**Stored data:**
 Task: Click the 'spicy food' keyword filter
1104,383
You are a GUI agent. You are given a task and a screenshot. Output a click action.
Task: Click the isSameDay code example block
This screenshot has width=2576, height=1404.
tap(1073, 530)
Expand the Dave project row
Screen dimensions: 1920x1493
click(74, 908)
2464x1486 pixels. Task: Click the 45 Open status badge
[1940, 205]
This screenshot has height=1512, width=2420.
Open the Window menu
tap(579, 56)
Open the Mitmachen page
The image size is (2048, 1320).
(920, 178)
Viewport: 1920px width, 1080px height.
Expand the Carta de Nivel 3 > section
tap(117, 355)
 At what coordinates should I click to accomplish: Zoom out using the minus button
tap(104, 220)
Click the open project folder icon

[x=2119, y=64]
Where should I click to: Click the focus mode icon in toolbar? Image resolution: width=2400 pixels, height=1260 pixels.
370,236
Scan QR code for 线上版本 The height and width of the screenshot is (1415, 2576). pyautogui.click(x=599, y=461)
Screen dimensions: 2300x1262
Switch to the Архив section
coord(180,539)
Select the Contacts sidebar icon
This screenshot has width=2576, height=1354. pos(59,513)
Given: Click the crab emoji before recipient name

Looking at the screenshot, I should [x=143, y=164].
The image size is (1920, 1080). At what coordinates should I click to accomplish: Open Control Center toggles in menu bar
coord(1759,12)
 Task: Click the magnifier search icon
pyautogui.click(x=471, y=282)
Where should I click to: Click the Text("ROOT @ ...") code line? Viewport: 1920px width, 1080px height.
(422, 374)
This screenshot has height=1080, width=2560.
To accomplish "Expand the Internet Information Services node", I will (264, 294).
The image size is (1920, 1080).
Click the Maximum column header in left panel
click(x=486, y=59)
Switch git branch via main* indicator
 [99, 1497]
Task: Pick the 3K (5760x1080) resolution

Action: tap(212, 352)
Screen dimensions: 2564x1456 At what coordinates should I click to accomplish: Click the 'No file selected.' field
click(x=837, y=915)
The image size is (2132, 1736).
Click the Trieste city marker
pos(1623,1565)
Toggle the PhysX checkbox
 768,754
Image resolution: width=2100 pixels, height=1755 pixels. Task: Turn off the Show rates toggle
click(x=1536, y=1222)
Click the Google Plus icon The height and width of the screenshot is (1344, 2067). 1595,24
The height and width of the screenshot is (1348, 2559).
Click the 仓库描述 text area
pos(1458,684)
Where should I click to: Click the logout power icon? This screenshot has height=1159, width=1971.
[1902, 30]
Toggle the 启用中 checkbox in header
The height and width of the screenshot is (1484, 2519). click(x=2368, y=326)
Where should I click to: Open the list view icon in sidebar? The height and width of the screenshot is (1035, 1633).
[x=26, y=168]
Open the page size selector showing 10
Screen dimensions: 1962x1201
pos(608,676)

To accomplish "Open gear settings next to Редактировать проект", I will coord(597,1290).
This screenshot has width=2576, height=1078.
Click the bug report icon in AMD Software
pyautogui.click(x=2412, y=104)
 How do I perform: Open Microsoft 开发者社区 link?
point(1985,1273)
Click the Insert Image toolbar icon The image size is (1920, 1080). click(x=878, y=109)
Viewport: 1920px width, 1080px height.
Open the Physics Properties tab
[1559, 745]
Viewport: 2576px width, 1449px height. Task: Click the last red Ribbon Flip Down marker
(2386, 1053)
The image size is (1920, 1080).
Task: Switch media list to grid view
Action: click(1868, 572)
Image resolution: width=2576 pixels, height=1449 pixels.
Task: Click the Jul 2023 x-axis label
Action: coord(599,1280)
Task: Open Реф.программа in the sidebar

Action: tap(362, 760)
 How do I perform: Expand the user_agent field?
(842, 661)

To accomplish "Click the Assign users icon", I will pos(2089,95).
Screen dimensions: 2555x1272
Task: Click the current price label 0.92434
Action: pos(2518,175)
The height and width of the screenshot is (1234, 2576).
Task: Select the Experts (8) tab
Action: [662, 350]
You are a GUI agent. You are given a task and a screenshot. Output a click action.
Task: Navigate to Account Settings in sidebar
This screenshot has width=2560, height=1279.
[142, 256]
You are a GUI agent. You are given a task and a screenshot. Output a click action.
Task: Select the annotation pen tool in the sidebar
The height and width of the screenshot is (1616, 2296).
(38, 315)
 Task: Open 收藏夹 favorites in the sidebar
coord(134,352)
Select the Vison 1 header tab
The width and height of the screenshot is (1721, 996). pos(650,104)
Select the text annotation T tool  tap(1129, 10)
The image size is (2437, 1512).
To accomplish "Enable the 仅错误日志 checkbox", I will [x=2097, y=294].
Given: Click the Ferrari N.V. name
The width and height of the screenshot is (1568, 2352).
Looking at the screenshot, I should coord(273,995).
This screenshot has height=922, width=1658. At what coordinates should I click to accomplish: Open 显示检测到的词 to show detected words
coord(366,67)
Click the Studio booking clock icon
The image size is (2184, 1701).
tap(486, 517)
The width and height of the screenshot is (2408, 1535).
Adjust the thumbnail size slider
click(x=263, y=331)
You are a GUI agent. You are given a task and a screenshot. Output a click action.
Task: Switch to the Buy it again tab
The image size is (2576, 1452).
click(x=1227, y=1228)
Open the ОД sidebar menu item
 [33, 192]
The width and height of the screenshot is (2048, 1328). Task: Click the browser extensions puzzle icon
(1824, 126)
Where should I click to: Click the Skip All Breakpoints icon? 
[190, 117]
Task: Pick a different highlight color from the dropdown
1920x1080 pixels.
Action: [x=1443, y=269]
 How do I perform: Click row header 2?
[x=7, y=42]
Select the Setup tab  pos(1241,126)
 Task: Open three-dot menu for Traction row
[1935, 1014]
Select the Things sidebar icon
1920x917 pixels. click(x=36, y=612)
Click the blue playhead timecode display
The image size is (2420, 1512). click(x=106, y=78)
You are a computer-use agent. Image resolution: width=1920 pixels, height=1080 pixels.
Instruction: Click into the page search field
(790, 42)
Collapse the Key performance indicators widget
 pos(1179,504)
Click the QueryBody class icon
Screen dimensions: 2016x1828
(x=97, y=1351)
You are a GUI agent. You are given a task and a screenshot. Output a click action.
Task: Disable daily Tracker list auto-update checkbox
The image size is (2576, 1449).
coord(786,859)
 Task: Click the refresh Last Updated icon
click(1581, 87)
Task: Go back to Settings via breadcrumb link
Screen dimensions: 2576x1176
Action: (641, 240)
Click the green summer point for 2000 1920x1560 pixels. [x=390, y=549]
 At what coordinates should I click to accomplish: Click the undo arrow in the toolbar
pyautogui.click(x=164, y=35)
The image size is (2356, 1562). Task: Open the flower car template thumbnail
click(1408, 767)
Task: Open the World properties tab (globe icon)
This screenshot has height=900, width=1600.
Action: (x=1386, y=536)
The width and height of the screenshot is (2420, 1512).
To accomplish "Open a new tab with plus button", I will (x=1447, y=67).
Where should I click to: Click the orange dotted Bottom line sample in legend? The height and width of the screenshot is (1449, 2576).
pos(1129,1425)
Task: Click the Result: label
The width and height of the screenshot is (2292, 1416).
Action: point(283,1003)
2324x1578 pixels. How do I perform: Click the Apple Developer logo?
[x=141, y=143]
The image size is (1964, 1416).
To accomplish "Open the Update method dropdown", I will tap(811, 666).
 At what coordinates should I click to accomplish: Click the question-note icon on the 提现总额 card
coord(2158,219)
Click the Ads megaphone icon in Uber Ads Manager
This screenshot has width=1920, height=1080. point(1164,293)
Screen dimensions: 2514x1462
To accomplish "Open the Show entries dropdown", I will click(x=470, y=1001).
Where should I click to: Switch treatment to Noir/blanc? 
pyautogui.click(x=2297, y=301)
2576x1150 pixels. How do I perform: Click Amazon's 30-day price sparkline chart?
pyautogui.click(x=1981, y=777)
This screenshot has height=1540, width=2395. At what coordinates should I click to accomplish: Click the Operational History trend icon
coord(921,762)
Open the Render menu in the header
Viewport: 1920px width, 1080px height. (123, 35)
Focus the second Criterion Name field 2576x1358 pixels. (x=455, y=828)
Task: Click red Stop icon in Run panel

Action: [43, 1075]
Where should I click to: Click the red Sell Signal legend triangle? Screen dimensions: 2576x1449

**What to work on:**
In the entries above, identify every line with the word "annotation". Copy those lines.

**Written reply:**
Task: Select the annotation pen tool in the sidebar
Select the text annotation T tool  tap(1129, 10)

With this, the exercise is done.